You can freely change things as you will have to in the next cell.

In [None]:
# What target did you pick?
target_name = 'MID2A'

# =====================================================================
from typing import Dict
from rdkit import Chem
from rdkit.Chem import PandasTools
import pandas as pd
from misc_funs import download_fragalysis  # misc_funs is the local module misc_funs.py

# download all molecules of that target
filenames: Dict[str, str] = download_fragalysis(target_name, 'input')
pdb_filename: str = filenames['reference.pdb']
metadata_filename: str = filenames['metadata.csv']
sdf_filename: str = filenames['combined.sdf']
# make a combined table
# Fragalysis does not give attributes in the sdf entries.
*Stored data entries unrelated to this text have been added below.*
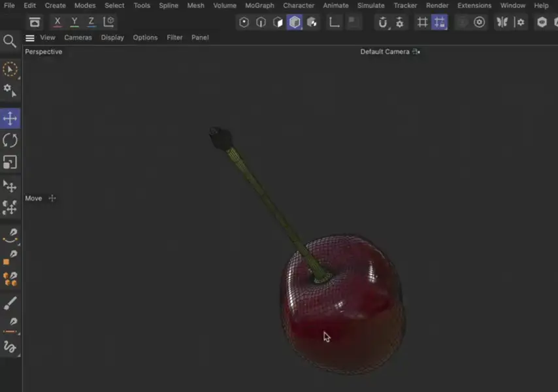Viewport: 558px width, 392px height.
Task: Open the viewport hamburger menu
Action: tap(30, 38)
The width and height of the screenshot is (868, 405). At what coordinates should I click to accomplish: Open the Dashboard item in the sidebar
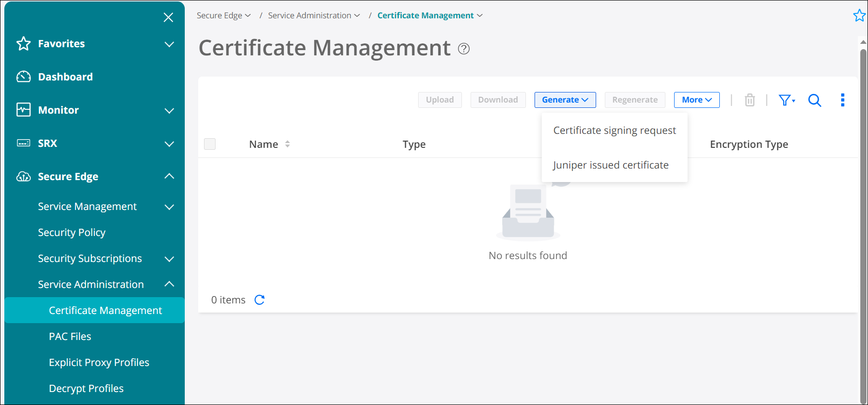coord(65,77)
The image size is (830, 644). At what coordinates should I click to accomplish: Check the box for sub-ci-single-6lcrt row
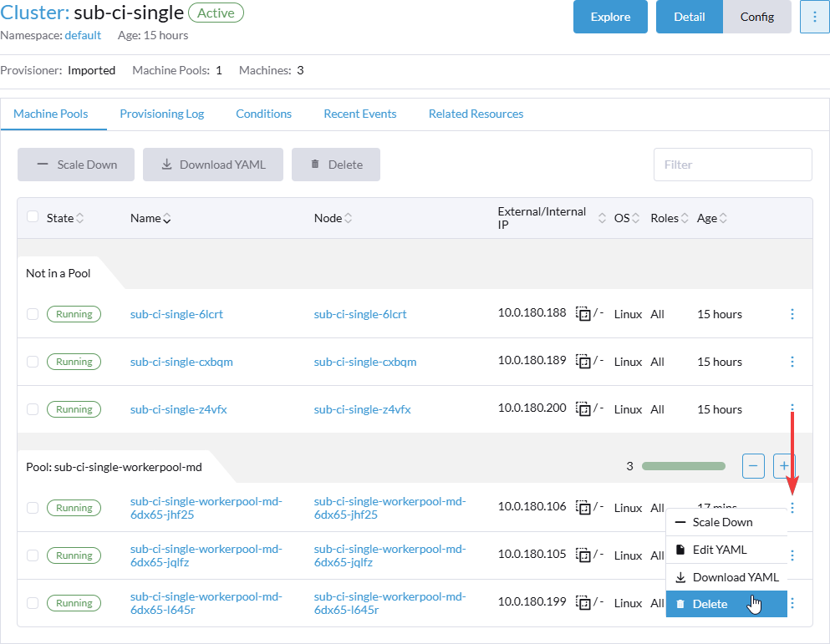33,314
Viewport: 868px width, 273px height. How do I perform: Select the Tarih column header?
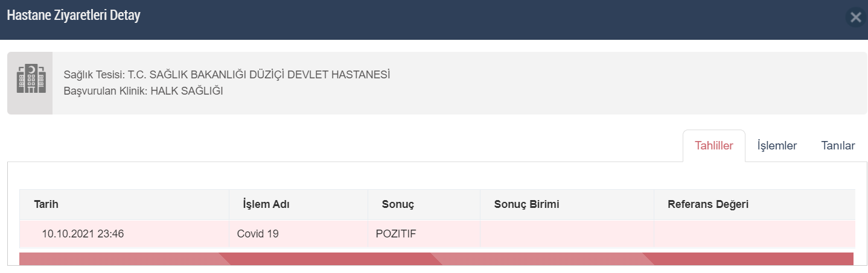124,204
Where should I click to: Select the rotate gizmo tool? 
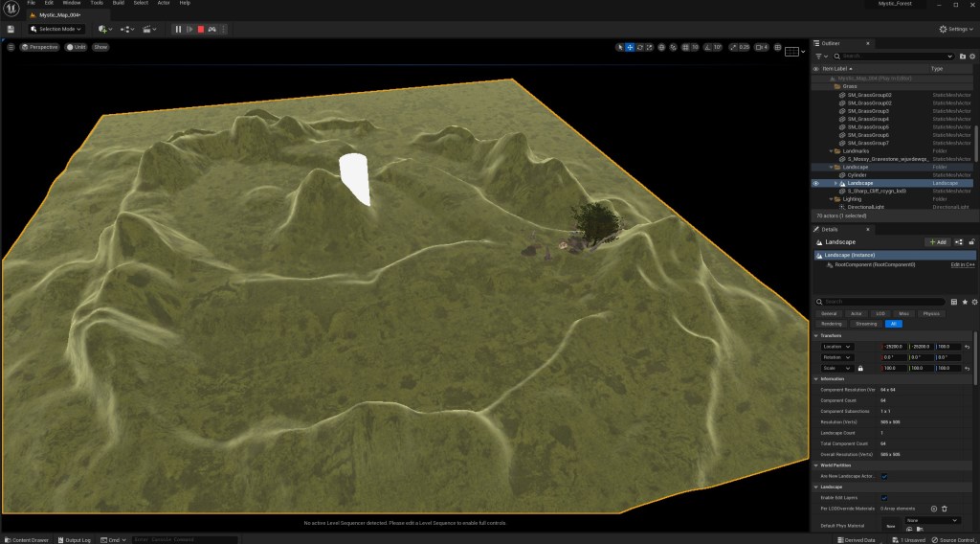pyautogui.click(x=640, y=47)
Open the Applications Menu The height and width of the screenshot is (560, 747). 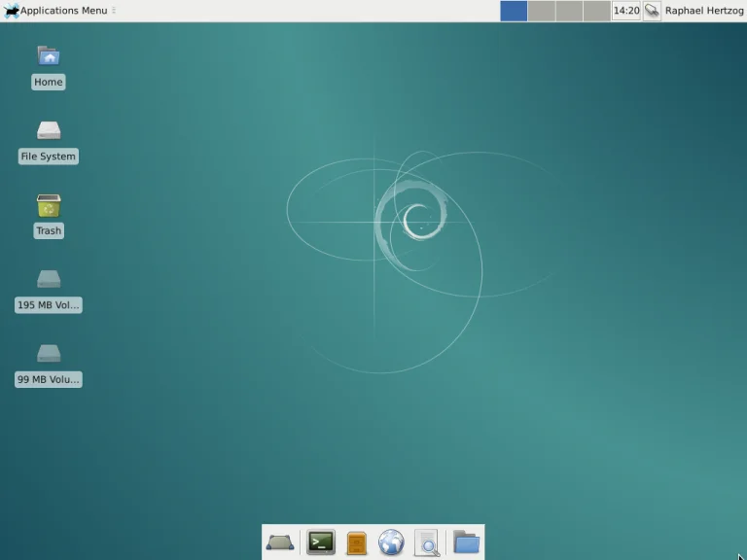pos(63,11)
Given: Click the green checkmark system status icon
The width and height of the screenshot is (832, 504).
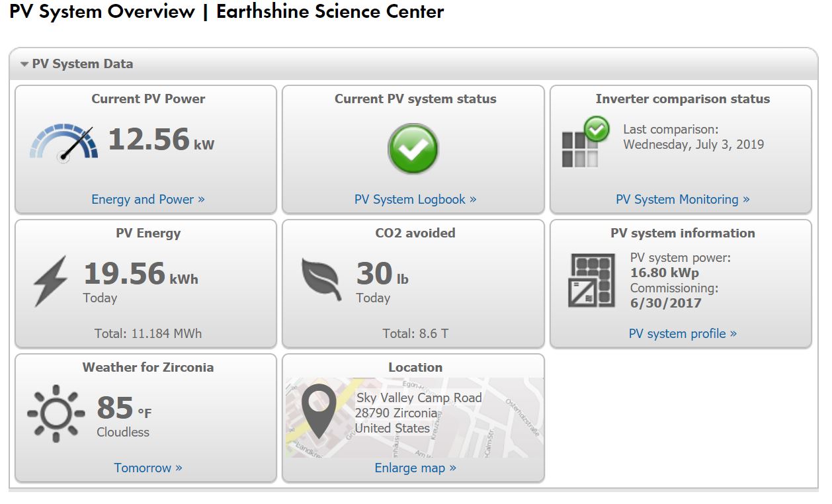Looking at the screenshot, I should [x=413, y=149].
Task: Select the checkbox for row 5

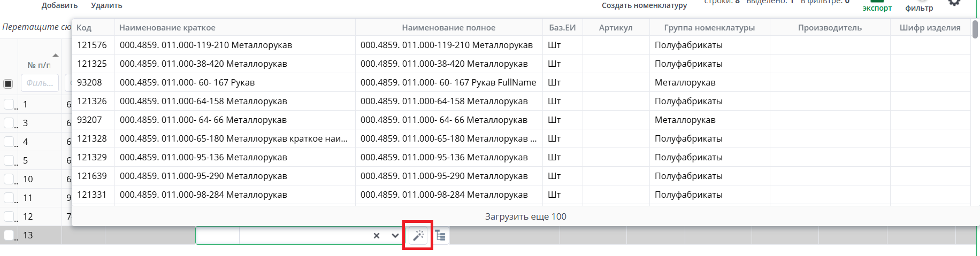Action: 9,160
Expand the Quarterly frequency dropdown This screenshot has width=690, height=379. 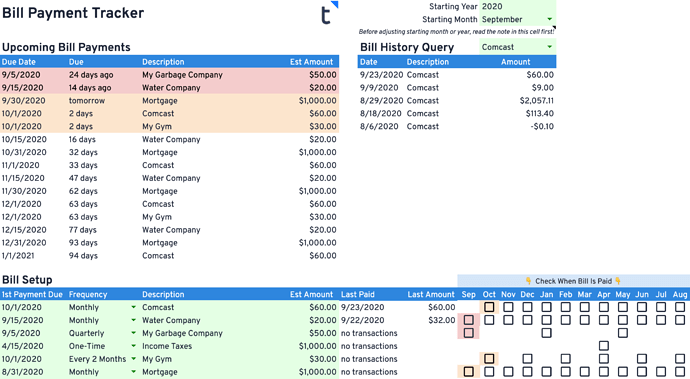133,333
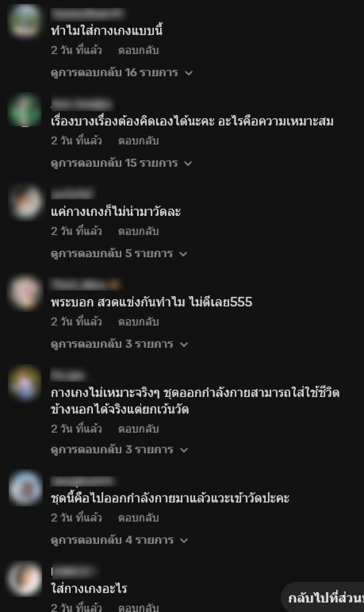This screenshot has height=612, width=364.
Task: Open avatar beside กางเกงไม่เหมาะจริงๆ comment
Action: (25, 382)
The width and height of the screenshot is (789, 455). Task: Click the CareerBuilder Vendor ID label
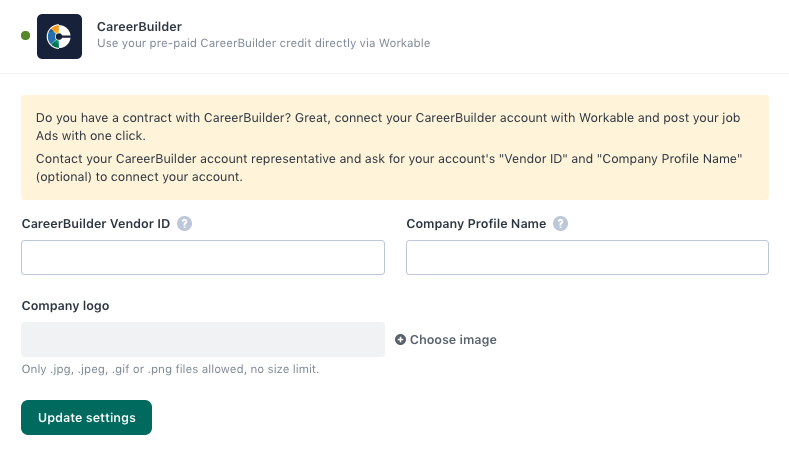click(96, 224)
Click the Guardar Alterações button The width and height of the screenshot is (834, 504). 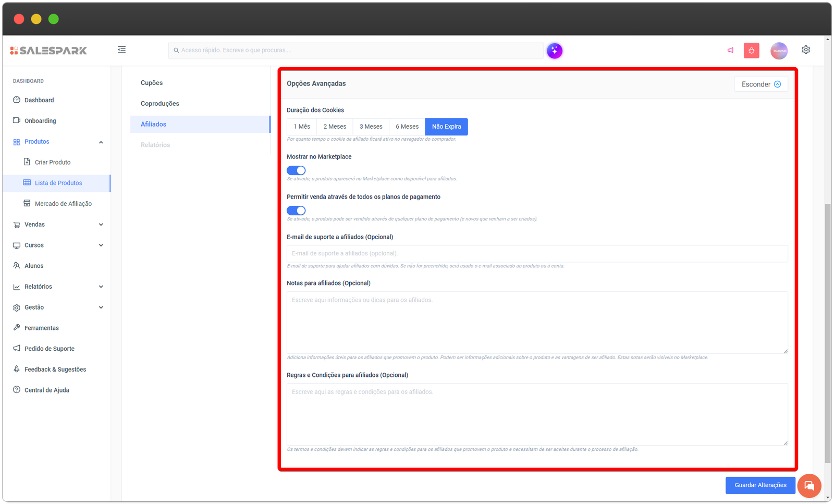(760, 485)
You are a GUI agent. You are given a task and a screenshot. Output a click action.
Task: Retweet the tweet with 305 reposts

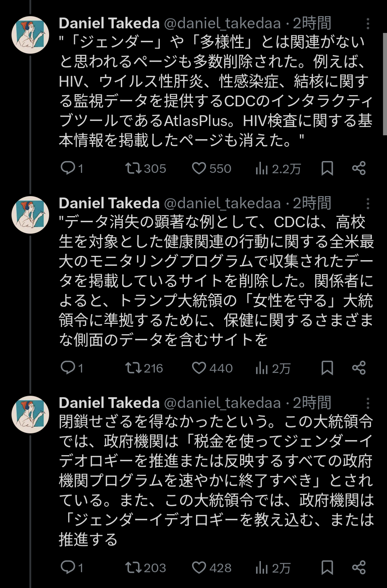tap(133, 168)
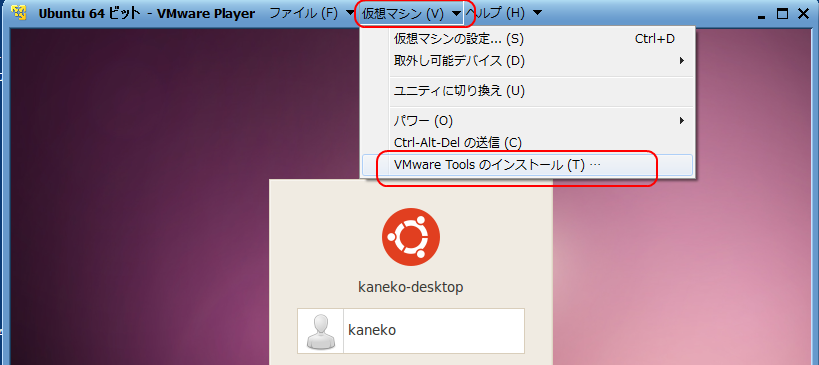Select the kaneko login user entry
This screenshot has width=819, height=365.
pyautogui.click(x=411, y=331)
This is instead stored in metadata.csv.

mol_df = pd.concat([PandasTools.LoadSDF(sdf_filename).set_index('ID'),
                       pd.read_csv(metadata_filename, index_col=0).set_index('crystal_name')
                      ], axis=1)
mol_df.to_pickle(f'input/{target_name}_df.p')
mol_df

In [None]:
with open(pdb_filename) as fh:
    pdb_block:str = fh.read()
    
pdb_block = '\n'.join(filter(lambda l: 'HETATM' not in l , pdb_block.split('\n')))

with open(f'input/{target_name}_reference.clean.pdb', 'w') as fh:
    fh.write(pdb_block)

In [None]:
import nglview as nv
import io
import numpy as np

max_show = 100
df = mol_df
#df = mol_df.drop_duplicates('site_name')  # filter if wanted
    
view = nv.NGLWidget()

view.add_component(io.StringIO(pdb_block), ext='pdb')
for mol in df.ROMol[:max_show]:
    fh = io.StringIO(Chem.MolToMolBlock(mol))
    view.add_component(fh, ext='mol')
#view.control.zoom(1.)
view

In [None]:
from misc_funs import calc_distances, distance_heatmap
from rdkit.Chem import PandasTools, rdShapeHelpers, rdmolops, Descriptors
import plotly.graph_objects as go

# filter if wanted
df = mol_df
#df = mol_df.drop_duplicates('site_name')

# this is not working!
#from misc_funs import distance_heatmap
#distance_heatmap( df )

mols = df.ROMol.apply(rdmolops.AddHs)
matrix: np.array = calc_distances(mols)
go.Figure(data=go.Heatmap(
                            x = mols.apply(lambda m: m.GetProp('_Name')).tolist(),
                            y = mols.apply(lambda m: m.GetProp('_Name')).tolist(),
                            z = matrix,
                            colorscale = 'hot'
                        )
         )



In [None]:
## Questions

* How many molecules are there?
* How many sites?
* If you have a dimer, what do you see as a problem?
* What data would you like to see in the above table and why?
* The above simply gets the molecular replacement template as the target. Is that wise?
* The table has a `site_name` column. What would be a good approach to choose what sites to focus on?